Haemoglobin Concentrations and Maternal and Neonatal Outcomes: Identifying Optimal Haemoglobin Ranges
Haemoglobin Concentrations and Maternal and Neonatal Outcomes: Identifying Optimal Haemoglobin Ranges

Haemoglobin Concentrations and Maternal and Neonatal Outcomes: Identifying Optimal Haemoglobin Ranges

Paediatr Perinat Epidemiol. 2026 Mar 30. doi: 10.1111/ppe.70142. Online ahead of print.

ABSTRACT

BACKGROUND: Both low and high haemoglobin (Hb) concentrations associate with increased risks of adverse pregnancy outcomes, with the optimal Hb concentrations remaining elusive.

OBJECTIVES: This study investigated the associations between Hb concentrations and maternal/neonatal outcomes and determined optimal Hb ranges during the second and third trimesters.

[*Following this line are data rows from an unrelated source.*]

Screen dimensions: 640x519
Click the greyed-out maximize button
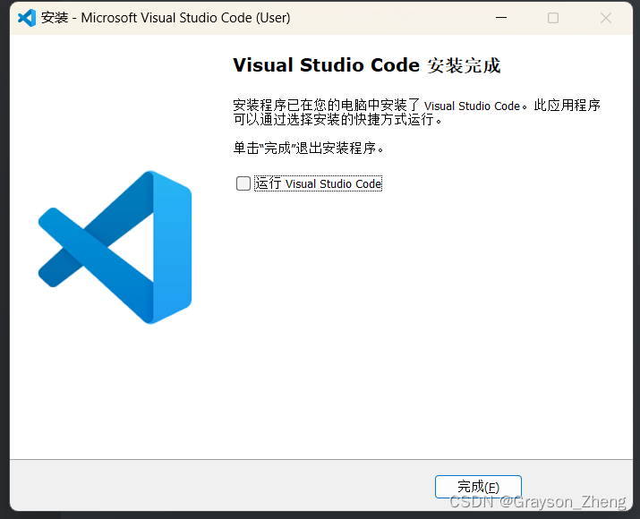553,18
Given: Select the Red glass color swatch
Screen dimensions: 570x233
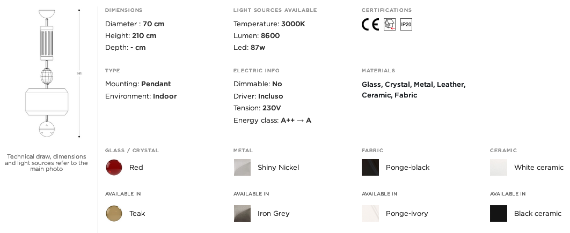Looking at the screenshot, I should [x=114, y=168].
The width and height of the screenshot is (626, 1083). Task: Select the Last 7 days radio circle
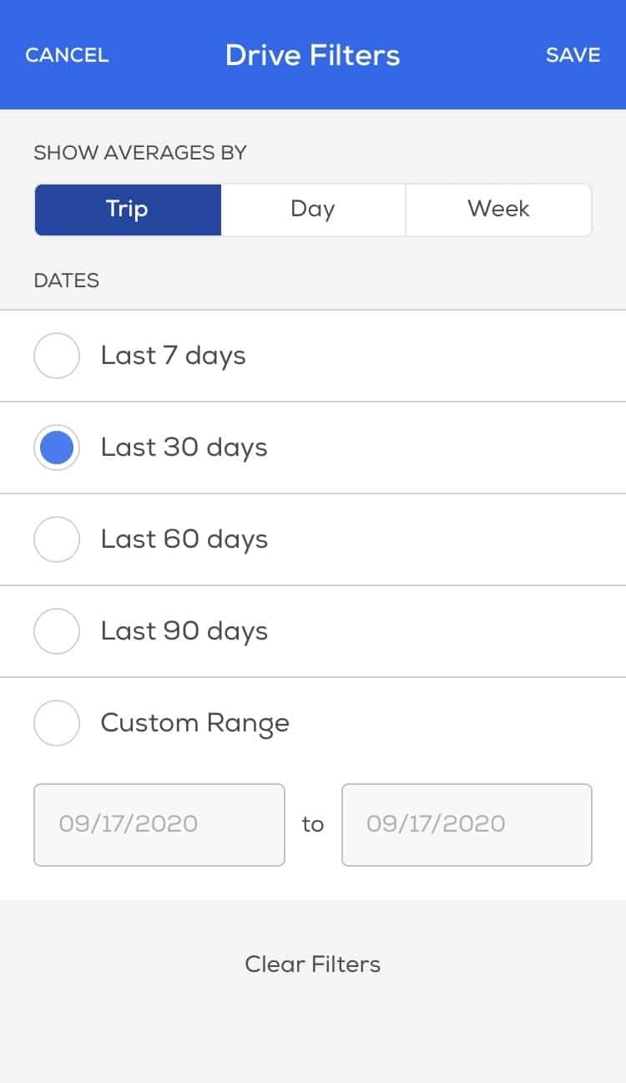(57, 356)
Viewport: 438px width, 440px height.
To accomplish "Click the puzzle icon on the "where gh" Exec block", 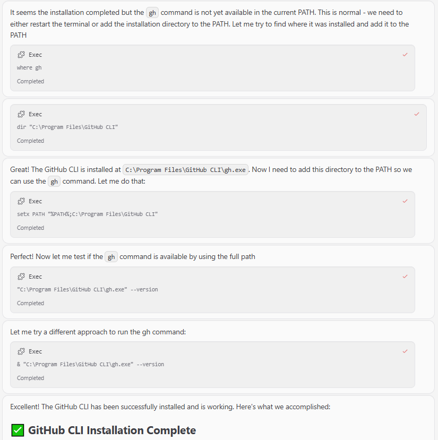I will [21, 55].
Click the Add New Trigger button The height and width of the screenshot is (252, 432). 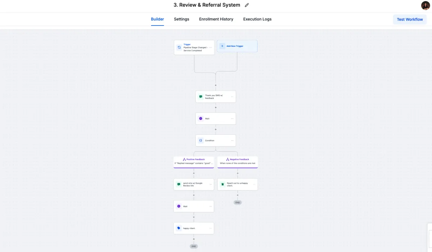click(x=237, y=46)
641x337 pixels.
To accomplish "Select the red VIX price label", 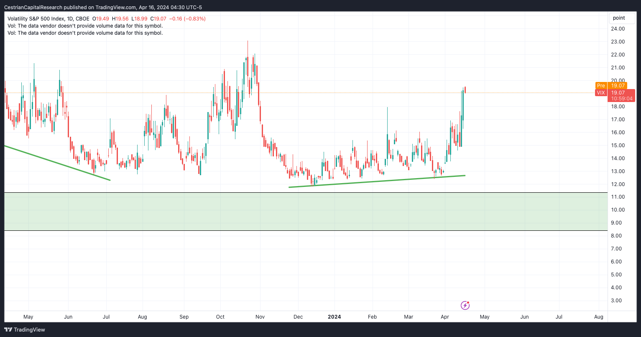I will 601,93.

METHODS: Retrospectively, data from 41,956 singleton live births delivered at Fuyang Women and Children’s Hospital, a tertiary hospital in China, from 2018 to 2023, were analysed. Poisson regression with restricted cubic splines was employed to associate Hb concentrations with maternal (gestational diabetes mellitus [GDM], preeclampsia, and postpartum haemorrhage [PPH]) and neonatal outcomes (preterm birth [PTB], small for gestational age [SGA] birth, and neonatal asphyxia), applying generalised estimating equations to account for repeated measures. Optimal Hb ranges were determined using interquartile ranges from a low-risk subgroup and thresholds identified via the combined risk curve method, incorporating PPH and neonatal outcomes.

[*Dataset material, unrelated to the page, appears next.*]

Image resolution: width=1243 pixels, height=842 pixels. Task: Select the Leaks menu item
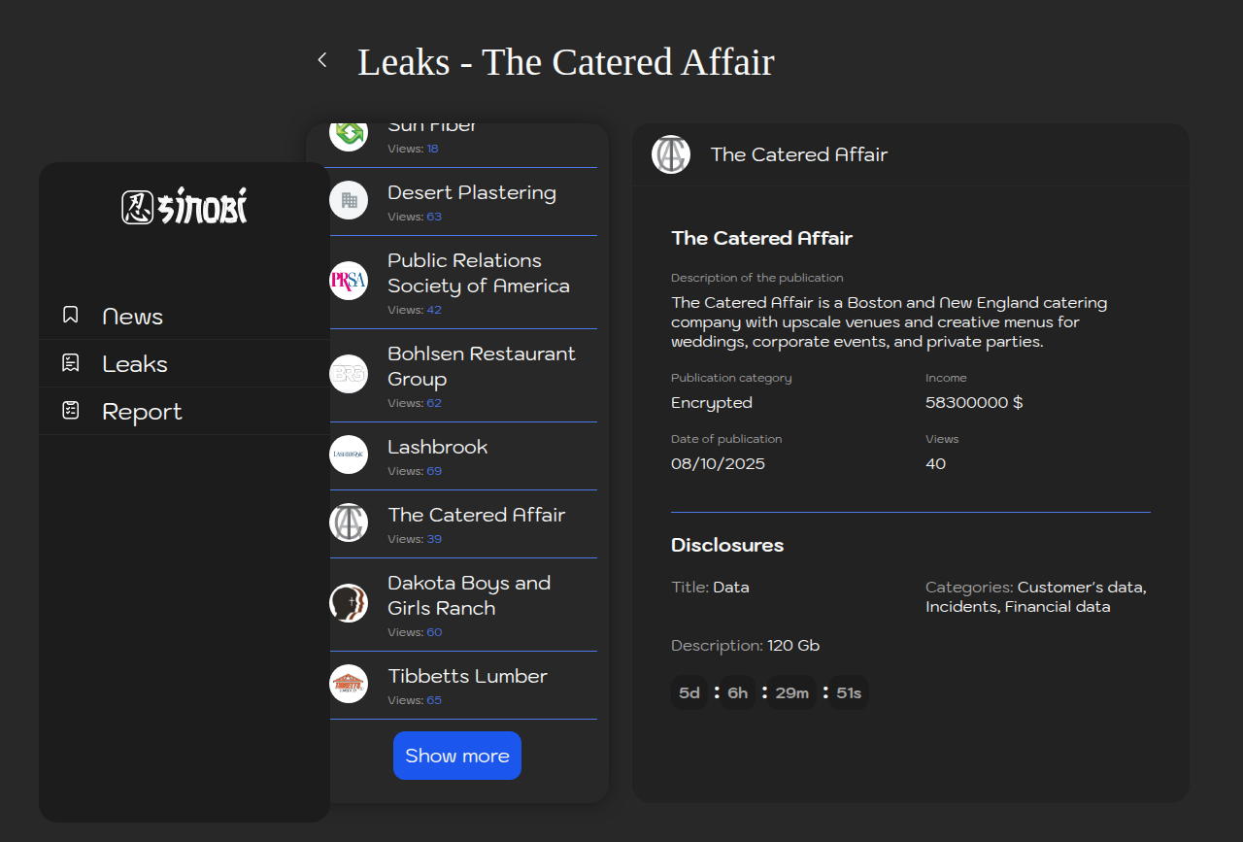pos(135,364)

RESULTS: A total of 120,263 Hb measurements were analysed. U-shaped relationships emerged between Hb concentration and preeclampsia, PPH, PTB, SGA and neonatal asphyxia, whereas that with GDM was nearly linear. These patterns were consistent in both the second and third trimesters. The optimal ranges of 10.6-11.8 and 10.7-12.1 g/dL were identified by the low-risk subgroup approach for the second and third trimesters, respectively, whereas those by the combined risk curve method yielded slightly broader ranges of 9.6-11.7 g/dL and 9.9-12.0 g/dL, respectively.

CONCLUSIONS: The findings of this study reveal U-shaped relationships between maternal Hb concentrations and maternal/neonatal outcomes, with 10.5-12.5 g/dL as the optimal Hb concentration during the second and third trimesters, considering combined risks and clinical feasibility. Future multicentre studies are warranted to validate these ranges in broader populations.